The employers, themselves, are divided on the issue of immigration. It is clear that sections of US capitalism are very happy with the existence of a large pool of illegal immigrant workers since they reduce the value of wages throughout the economy. When it comes to making profits, U.S. business sees no borders. One thing the pro- and anti-immigrant lobbies share is recognition of the need to control the flow of immigrants. The central mechanism of control over the movement of labor is the nation-state. National border controls ensure that capitalism, through its state, maintains control over labor, rather than allowing people to move at will.

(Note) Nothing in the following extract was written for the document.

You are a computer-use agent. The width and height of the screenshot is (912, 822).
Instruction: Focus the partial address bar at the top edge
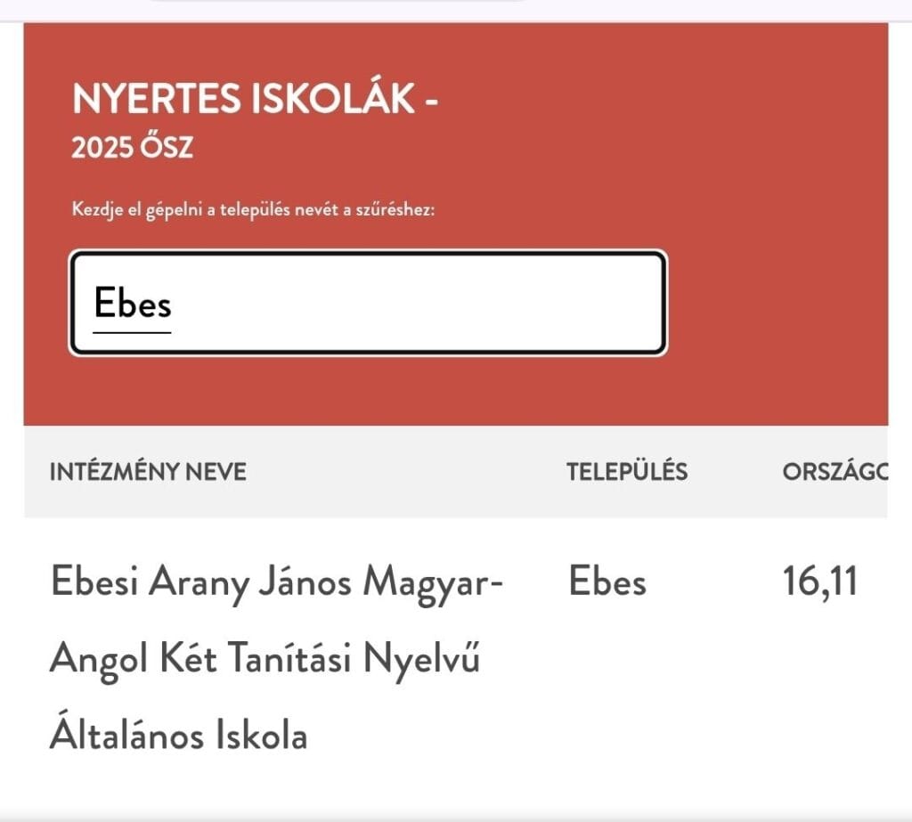[338, 3]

The purpose of immigration policy, then, is to regulate the flow of labor--to control the borders so as to control the workers themselves. Immigration laws serve capitalism in two ways. First, they ensure cheap foreign labor when the domestic economy needs it. Second, they allow for greater control of the whole workforce.

It is essential that struggles of migrant workers against efforts by the ruling class to criminalize them,  such as we have seen in the US, should be fully supported.  Most people do not want to leave their homes and migrate, but feel they have no other options because of the economic repression caused in their countries by the profit-hungry corporations. In the end, it is the international economic policies promoted by capitalism that inevitably lead to increased immigration, that imposes criminal penalties on workers in order to decrease wages by taking advantage of undocumented workers who cannot risk demanding higher wages or protesting abusive or illegal working conditions.

A real fight for immigrants’ rights must be a fight against capitalism.  It must be a fight for a socialist revolution. The only solution to the continued abuses of workers is working-class unity! For our class, workers have no borders. This is no abstract slogan but it will take a revolution to achieve it.